# Time for a new phone? What should I get?



## dutchroots2 (Sep 20, 2016)

I just realized my smart phone is 4 1/2 years old. Still working fine, but I'm not under contract and wondering if I should trade it in for something different/better? I'm on Verizon and the current phone is the Droid Maxx.


----------



## Inner10 (Mar 12, 2009)

I'd get a Google Pixel.

Sent from my Nexus 6P using Tapatalk


----------



## JT Wood (Dec 17, 2007)

Inner10 said:


> I'd get a Google Pixel.
> 
> Sent from my Nexus 6P using Tapatalk


I got the s7 edge and I love it. Plus the SD card slot is a make or break for me


----------



## VinylHanger (Jul 14, 2011)

S7, but the S8 should be out soon. Not sure how water/dust proof the Pixel is.

Sent from my SM-G930V using Tapatalk


----------



## builditguy (Nov 10, 2013)

The Droid Maxx has great battery life. Probably the best in smart phones. It also has a one time replacement policy. If it breaks, you can send it in, for a new one, one time.

I also have Verizon and I'm not in a contract. They give a $10 a month discount for not being in a contract.

Of course you are stuck with that software. There are no updates for it. I think it has Kit kat 4.4. As long as it's running smooth, I would stick with it. I'm not one for needing an upgrade as long as mine is working good.


----------



## HOPjfpatenaude (Aug 21, 2016)

I have the Pixel and it's the most advanced phone I ever had. It's really fast and the unlocking with digital imprint works really well (timer saver).

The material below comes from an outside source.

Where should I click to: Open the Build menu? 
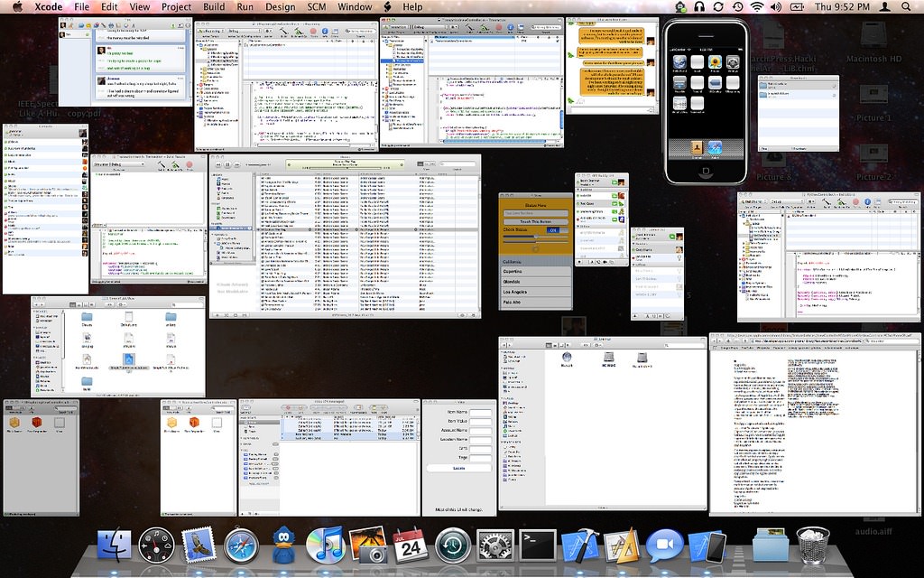213,6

It's also one of the few phones that offer the smaller one with the same performance as the bigger one.



Inner10 said:


> I'd get a Google Pixel.
> 
> Sent from my Nexus 6P using Tapatalk


----------



## Inner10 (Mar 12, 2009)

JT Wood said:


> I got the s7 edge and I love it. Plus the SD card slot is a make or break for me


I use to feel the same way, but I haven't side loaded an app in years. I could care less for the SD card. It's like a serviceable battery, those days will soon be over.


----------



## HOPjfpatenaude (Aug 21, 2016)

For info, what usually takes much space on our phones are pictures and videos. The Google Pixel comes with an unlimited free Google Photos storage to store these. The storage process is fully automated: the pictures are sent in Google Photos and deleted from your phone automatically. Personally, I don't need a SD card anymore.



Inner10 said:


> I use to feel the same way, but I haven't side loaded an app in years. I could care less for the SD card. It's like a serviceable battery, those days will soon be over.


----------



## wallmaxx (Jun 18, 2007)

dutchroots2 said:


> I just realized my smart phone is 4 1/2 years old. Still working fine, but I'm not under contract and wondering if I should trade it in for something different/better? I'm on Verizon and the current phone is the Droid Maxx.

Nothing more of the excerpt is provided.